Collected data:
^^^^^^^^^^^^^^^^
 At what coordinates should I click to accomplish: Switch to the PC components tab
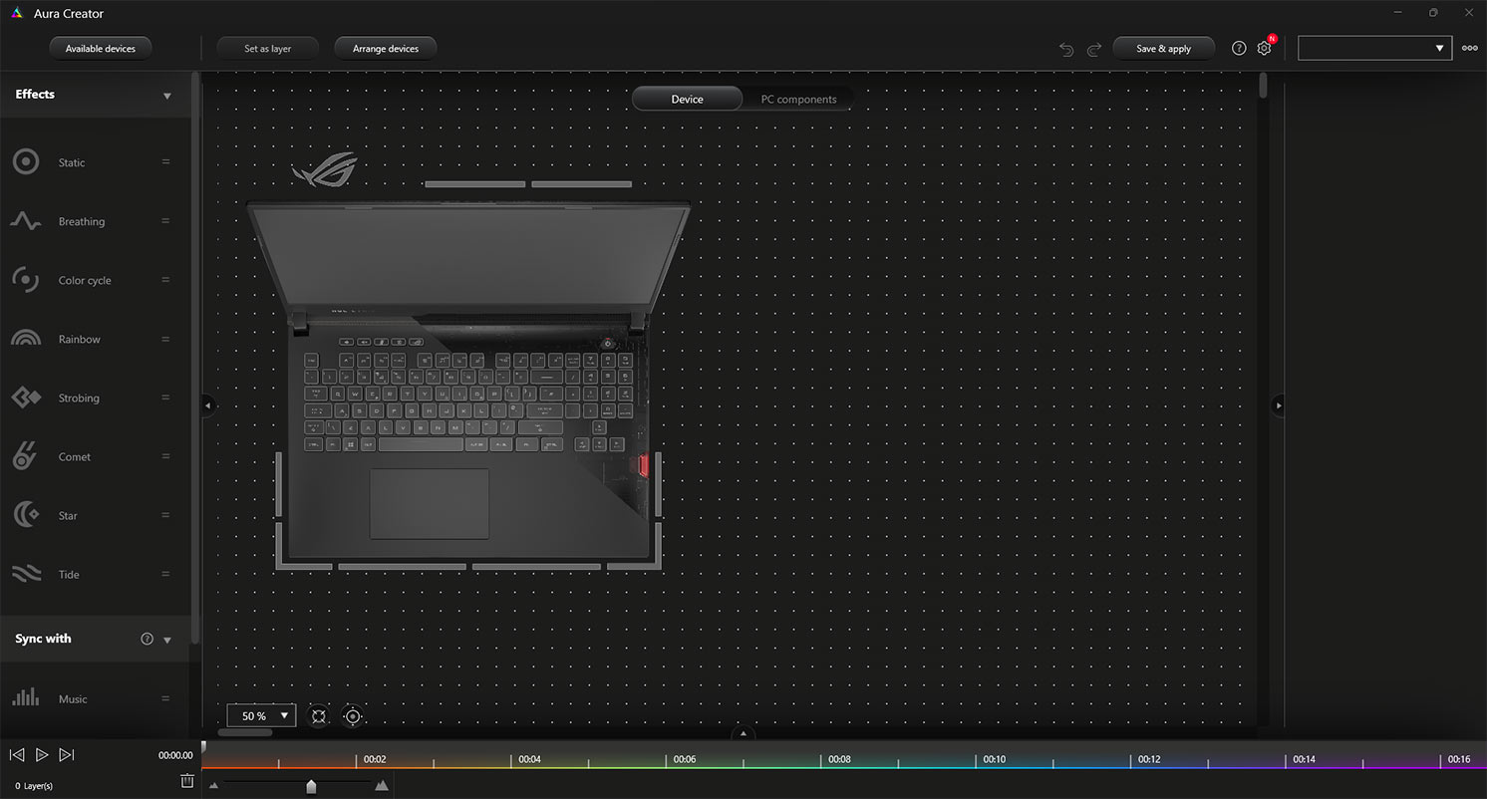point(798,99)
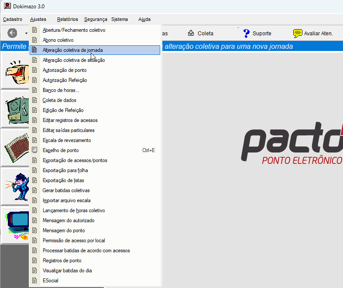
Task: Open Visualizar batidas do dia
Action: 67,271
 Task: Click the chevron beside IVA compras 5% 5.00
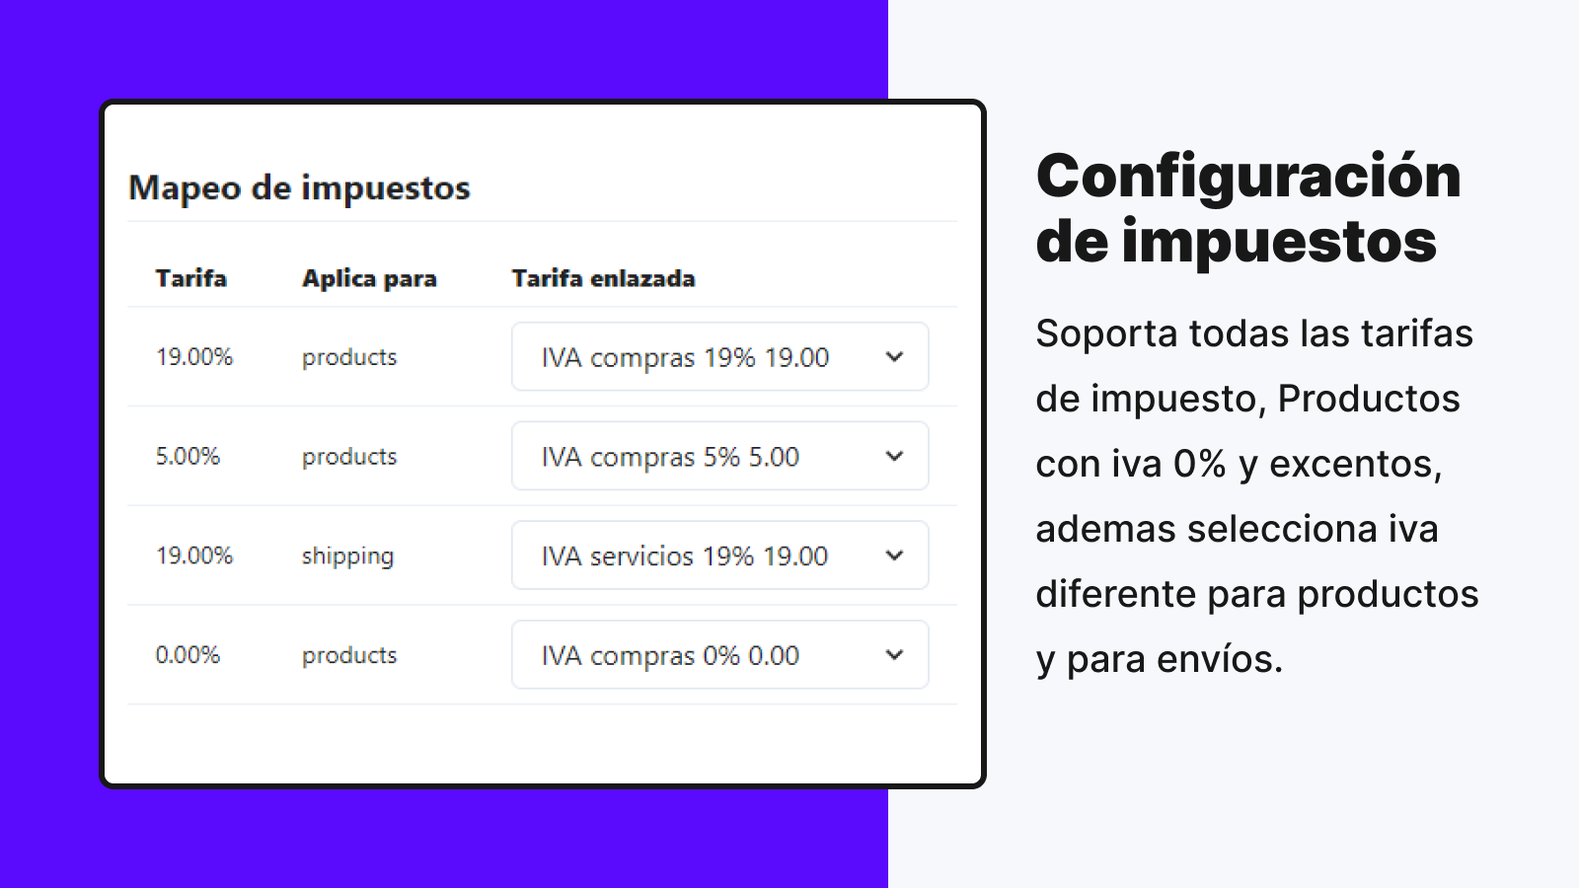tap(893, 456)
^^^^^^^^^^^^^^^^
## WHAT IS BEING ASKED
Except for the pictures, give the data again word for word.

## EXERCISE SOLUTION
 At what coordinates should I click to accomplish: Switch to the PC components tab
point(798,99)
Task: Open Visualizar batidas do dia
Action: 67,271
 Task: Click the chevron beside IVA compras 5% 5.00
tap(893, 456)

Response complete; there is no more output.